L’Andrène cul-rouille

Une précoce et discrète abeille sauvage. Le petit Andrène cul-rouille et son emblématique houppette de soies rousses…

Un arrière train roux pour une abeille sauvage ou un bourdon ? On a ainsi déjà pu rencontrer au jardin l’Anthophore fourchue, l’Osmie cornue et sa cousine l’Osmie rousse. Mais également le Bourdon des pierres, le petit Bourdon des prés et le Bourdon grisé… Aucun risque de confusion cependant avec l’Andrène cul-rouille (Andrena haemorrhoa) !

Andrène cul-rouille.L’attribut de cette très petite abeille solitaire est en effet le plus original qui soit : un discret toupet orangé à la pointe d’un abdomen par ailleurs noir, luisant et quasi glabre.

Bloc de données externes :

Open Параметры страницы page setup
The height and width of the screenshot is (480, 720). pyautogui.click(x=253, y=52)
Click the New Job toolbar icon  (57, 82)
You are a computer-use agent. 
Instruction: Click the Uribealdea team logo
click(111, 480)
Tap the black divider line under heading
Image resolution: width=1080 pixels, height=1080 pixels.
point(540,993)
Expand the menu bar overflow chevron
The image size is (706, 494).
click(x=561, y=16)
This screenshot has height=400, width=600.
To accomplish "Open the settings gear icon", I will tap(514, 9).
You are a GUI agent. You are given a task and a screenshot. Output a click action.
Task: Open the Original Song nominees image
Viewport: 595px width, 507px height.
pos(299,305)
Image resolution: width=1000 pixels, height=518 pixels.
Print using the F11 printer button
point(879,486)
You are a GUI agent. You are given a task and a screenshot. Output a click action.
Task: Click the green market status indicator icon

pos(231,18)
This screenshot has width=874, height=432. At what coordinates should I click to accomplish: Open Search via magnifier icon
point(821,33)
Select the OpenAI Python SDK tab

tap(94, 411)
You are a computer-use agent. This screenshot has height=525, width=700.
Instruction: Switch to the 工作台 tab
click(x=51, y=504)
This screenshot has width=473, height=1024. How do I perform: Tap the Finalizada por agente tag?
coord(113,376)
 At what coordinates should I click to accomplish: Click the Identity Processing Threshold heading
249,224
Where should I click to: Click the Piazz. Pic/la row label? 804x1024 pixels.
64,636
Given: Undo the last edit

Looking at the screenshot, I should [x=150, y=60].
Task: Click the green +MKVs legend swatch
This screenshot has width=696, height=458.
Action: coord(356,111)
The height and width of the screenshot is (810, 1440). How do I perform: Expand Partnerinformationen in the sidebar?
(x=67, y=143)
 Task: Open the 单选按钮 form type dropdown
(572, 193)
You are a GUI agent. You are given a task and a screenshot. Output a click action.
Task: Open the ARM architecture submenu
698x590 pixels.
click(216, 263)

Les soies des pattes aussi sont orangées. Et l’épaisse toison fauve de la face comme du thorax prend des  reflets roux sous le soleil printanier. Pour autant, avec moins d’un centimètre de long et une silhouette fluette, l’Andrène cul-rouille n’est pas de taille à jouer les m’as-tu-vu. Un discret stakhano dans les fruitiers en fleurs.

Sources :

  • Bellmann 2019, Abeilles, bourdons, guêpes et fourmis d’Europe, Delachaux & Niestlé.
  • Boyer 2015, Abeilles sauvages, Ulmer.
  • Vereecken 2018, Découvrir et protéger nos abeilles sauvages, Glénat.
  • Les andrènes avec le site aramel.free.fr
Andrène cul-rouille.

Ultime signe de reconnaissance : une touffe de poils roux à la pointe de l’abdomen. Pas toujours facile à distinguer. Sauf lorsque l’Andrène cul-rouille plonge, tête en avant et derrière en l’air, vers le calice d’une fleur !

La brosse chargée de pollen. Le thorax aussi ! Parfait pour le garde-manger des larves. Et pour la pollinisation du poirier.

En cette mi mars, les matinées sont encore fraîches… Les accouplements ont plutôt lieu à la mi-journée, dès que le soleil réchauffe un peu la ramure du mirabellier.